◆ DATA PROVIDED:
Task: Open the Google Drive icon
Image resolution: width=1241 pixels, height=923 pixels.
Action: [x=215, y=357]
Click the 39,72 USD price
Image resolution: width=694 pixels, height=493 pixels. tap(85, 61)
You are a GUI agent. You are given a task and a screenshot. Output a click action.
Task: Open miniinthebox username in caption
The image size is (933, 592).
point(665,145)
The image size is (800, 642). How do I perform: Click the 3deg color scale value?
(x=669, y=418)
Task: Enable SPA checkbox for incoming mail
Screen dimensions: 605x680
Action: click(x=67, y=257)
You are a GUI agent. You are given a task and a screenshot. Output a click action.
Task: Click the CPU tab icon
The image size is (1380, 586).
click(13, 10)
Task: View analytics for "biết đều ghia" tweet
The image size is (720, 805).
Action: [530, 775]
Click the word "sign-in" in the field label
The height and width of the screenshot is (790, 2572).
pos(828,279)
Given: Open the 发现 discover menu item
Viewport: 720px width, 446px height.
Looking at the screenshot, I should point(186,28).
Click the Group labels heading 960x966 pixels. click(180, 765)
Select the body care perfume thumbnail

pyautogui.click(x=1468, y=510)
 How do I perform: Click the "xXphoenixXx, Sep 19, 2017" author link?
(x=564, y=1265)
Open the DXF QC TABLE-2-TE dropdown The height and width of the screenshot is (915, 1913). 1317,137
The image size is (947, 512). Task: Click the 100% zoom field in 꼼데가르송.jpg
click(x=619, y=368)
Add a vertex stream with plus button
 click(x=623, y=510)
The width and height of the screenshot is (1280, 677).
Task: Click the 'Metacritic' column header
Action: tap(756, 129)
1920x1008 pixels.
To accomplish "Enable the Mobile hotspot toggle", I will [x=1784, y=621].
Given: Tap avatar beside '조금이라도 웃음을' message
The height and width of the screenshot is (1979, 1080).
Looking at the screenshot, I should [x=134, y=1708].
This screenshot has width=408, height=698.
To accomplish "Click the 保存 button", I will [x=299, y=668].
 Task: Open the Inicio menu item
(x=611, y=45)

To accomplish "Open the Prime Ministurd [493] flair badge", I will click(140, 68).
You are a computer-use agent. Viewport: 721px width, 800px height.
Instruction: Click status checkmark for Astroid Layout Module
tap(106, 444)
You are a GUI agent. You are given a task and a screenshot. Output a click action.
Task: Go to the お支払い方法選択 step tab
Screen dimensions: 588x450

◆ AIM OF THE TASK: Only the lines above from the one with "Screen dimensions: 605x680" up to and including the one with "Task: View analytics" should be repeated, exactly as written.

◆ COMPLETED TASK:
Screen dimensions: 605x680
Action: click(x=67, y=257)
You are a GUI agent. You are given a task and a screenshot. Output a click action.
Task: Click the CPU tab icon
The image size is (1380, 586).
click(13, 10)
Task: View analytics for "biết đều ghia" tweet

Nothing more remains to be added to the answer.